Understanding this distinction is the first step, because it determines exactly where you'll need to go to make the change.
Changing Language on Spotify for Desktop (Windows & macOS)
On the desktop app, the language option is accessible through the settings panel. Here's the general path:
- Open the Spotify desktop app
- Click your profile picture or username in the top-right corner
- Select Settings from the dropdown
- Scroll down to find the Language section
- Choose your preferred language from the dropdown list
- Restart Spotify for the change to take full effect
Spotify supports a wide range of languages including Spanish, French, German, Japanese, Portuguese, Arabic, and many others.
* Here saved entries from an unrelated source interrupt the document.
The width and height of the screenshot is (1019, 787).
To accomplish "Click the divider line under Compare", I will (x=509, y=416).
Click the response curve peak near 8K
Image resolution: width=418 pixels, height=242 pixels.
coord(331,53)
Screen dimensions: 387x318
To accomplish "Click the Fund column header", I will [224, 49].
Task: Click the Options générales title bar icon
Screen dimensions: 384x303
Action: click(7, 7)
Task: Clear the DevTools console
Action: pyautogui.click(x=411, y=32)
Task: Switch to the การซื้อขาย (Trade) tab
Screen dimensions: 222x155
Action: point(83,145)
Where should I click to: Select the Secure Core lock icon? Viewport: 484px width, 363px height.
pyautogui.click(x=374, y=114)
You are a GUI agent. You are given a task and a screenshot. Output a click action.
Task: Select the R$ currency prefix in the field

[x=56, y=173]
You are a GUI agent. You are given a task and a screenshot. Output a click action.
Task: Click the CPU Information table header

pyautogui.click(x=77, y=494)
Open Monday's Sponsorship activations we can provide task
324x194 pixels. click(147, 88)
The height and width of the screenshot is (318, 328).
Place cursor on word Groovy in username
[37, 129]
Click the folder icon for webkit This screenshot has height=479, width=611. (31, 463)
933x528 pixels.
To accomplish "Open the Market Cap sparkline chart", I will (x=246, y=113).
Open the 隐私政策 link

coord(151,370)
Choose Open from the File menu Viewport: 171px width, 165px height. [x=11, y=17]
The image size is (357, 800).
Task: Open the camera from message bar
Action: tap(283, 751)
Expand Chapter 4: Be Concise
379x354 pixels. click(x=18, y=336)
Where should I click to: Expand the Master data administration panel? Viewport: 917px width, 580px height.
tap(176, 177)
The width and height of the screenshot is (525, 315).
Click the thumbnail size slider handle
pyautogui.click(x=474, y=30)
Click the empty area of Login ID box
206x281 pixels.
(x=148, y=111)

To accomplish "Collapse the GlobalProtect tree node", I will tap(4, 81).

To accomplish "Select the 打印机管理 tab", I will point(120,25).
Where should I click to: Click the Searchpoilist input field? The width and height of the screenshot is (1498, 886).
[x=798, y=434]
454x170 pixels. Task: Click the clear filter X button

The list you see reflects the languages Spotify has officially localized the interface for. 🌐
Changing Language on Spotify for iPhone (iOS)
Because Spotify on iOS pulls its display language from your iPhone's system settings, you'll need to adjust the language at the device level — or change the language specifically for the Spotify app.
Starting with iOS 13, Apple allows you to set a different language per app without changing your phone's primary language:
- Open your iPhone's Settings
- Scroll down and tap Spotify
- Tap Language
- Select your preferred language
- Confirm the change — Spotify will reload in the new language
This per-app language feature means you can run your phone in English while Spotify displays in French, for example. That flexibility is particularly useful for language learners or multilingual households.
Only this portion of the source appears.